Q : The existence of god seem to you :

Certain : 24%
Proabable : 34%
Improbable : 19%
Impossible : 22%
----
No answer : 1%

=> However, as much as 58% of the French can be considered to believe in a god. Based on previous answers, this means that a lot of the French who believe in god are Deist, Pantheist or Pagan.

According to their self-assessment (often mistaken, as many people don't know what Deism is), up to 51% of the French think of themselves as Christians, and 54% as believers. 33% consider themselves Atheist. 28% call themselves Spiritualists, while 26% agree to say that they are indifferent. 14% recognise themselves as Agnostics.

No-name
05-02-06, 18:12
I do think the methodology is important. Who you ask and what you ask is as important to how you ask. It seems like in modern times we have segregated our lives into little belief areas or modes- that we snap into or out of depending on situation and place. There seems to be a shift from the large organized faiths to the make it up as you go along, smorgasboard approach. I grew up in a Catholic area where 90% of the people went to mass. But many of those were gang bangers, drug addicts, and petty criminals. Some even had elaborate "Virgin of Guadalupe" tatoos.
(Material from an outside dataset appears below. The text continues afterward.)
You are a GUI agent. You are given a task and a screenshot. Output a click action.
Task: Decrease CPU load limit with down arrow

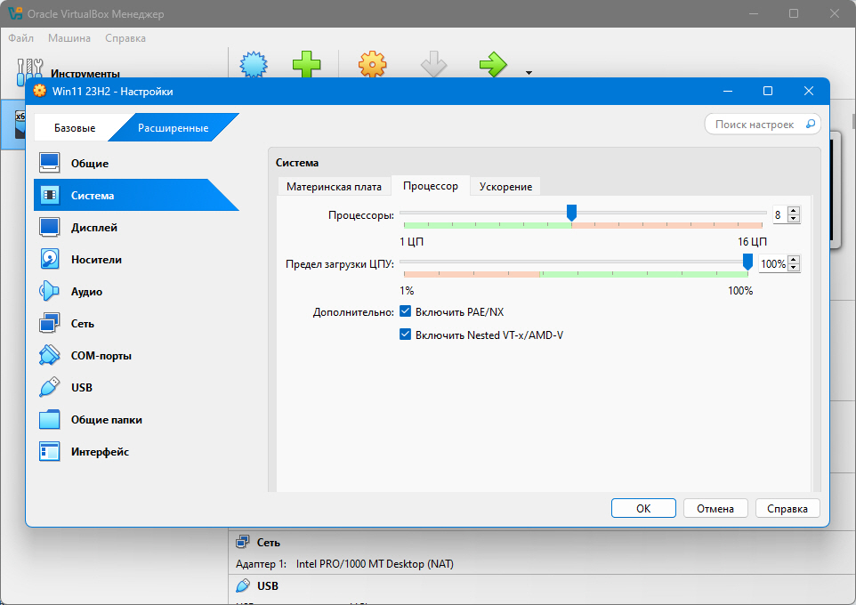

One of my sisters has been an atheist for as long as I can remember. She has always had a good functional understanding of dialectic materialism, and science and it has served her well. Her husband is Jewish (but also an atheist), and she has made little inquiries into that faith for her son, and they keep little fragments around almost like cultural declarations. She has also studied Budhism and ocassionally asks about my faith. Although she is an atheist, I don't see her "spiritual" quest ending. She seems to be looking with interest- not necessarily to change her own belief system, but to determine if there is function and necessity to other systems.

PRIZMATIC
06-02-06, 02:27
:blush: It has reminded me a life during " Soviet time "...
What interrelation between the God and " Karma of people "?... The Belief in the God it not belief in " protection against problems ", is belief in the transformation to more "perfect" condition... The God it not "protection", the God is a basis of the life...
As always, mix of Lord God with God, for people stand of their in " a shadow of their conjectures "...:blush:

Reinaert
16-12-10, 22:14
as the Marines say, help others die for their religion, not die themselves.
Frank

I think that was from General Patton.

Dieing for your country is stupid, let your enemy die for his country.

Something like that ;)


But I can find myself in the lyrics that John Lennon wrote...

God is a concept, by which we measure our pain.